TLta niña no tendrá más de doce años, o sea, que se enfadaría si supiera que la llamo niña, pero es lo que parece, con su cuerpo delgado y esa mirada tan triste en sus ojos enormes. Está sentada en el borde de la piscina, a punto de echarse a llorar. De madrugada ha partido su amor del verano, un niño de once añitos, y la ha dejado sola con este día tan largo que no sabe llenar más que de ausencia.

La señora, que lleva malamente aún que la llamen señora, ha visto cómo se han pasado quince días uno detrás del otro, con esa torpeza boba de los preadolescentes que no saben ir por la vida con un cuerpo que les parece ajeno. Los ha seguido con la mirada en la playa, mezclados en una pandilla vocinglera, hasta que se han ido convirtiendo poco a poco en dos, aun en medio de la gente. Y ha envidiado suavemente este primer amor, esos besos furtivos, las siestas perezosas contándose mil secretos.

Por eso ahora se acerca a la niña y le dice que no se preocupe, que recibirá carta, ya verás cómo no tienes que esperar al lado del buzón mucho tiempo. La niña levanta bruscamente la cabeza y la mira como a un ser de otra galaxia. Ya me ha mandado tres mensajes y esta noche hablamos con el Messenger, contesta.
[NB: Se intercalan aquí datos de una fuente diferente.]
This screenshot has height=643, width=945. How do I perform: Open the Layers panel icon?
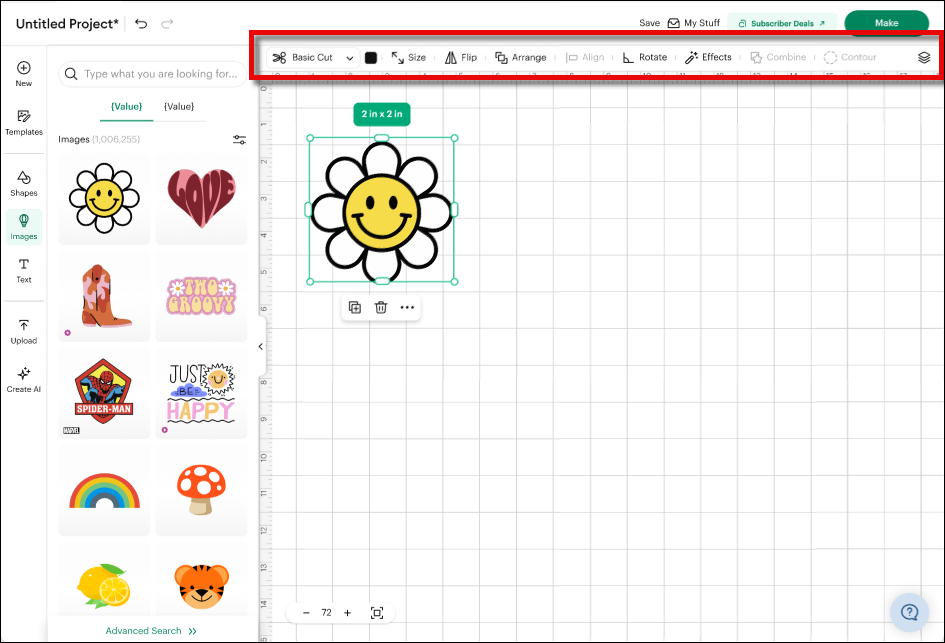[x=923, y=57]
Entonces la señora siente que han pasado cien veranos y que es verdad que es más antigua que la yenka. Y que lo del final del verano llegó y tú partirás debe guardarse en el baúl de los recuerdos junto al barco de Chanquete , con las cartas amarillentas. Mucho más románticas, pero desde luego menos prácticas, dónde va a parar. Lo que hubiera dado ella por haber conocido el Messenger cuando aún no la llamaban señora.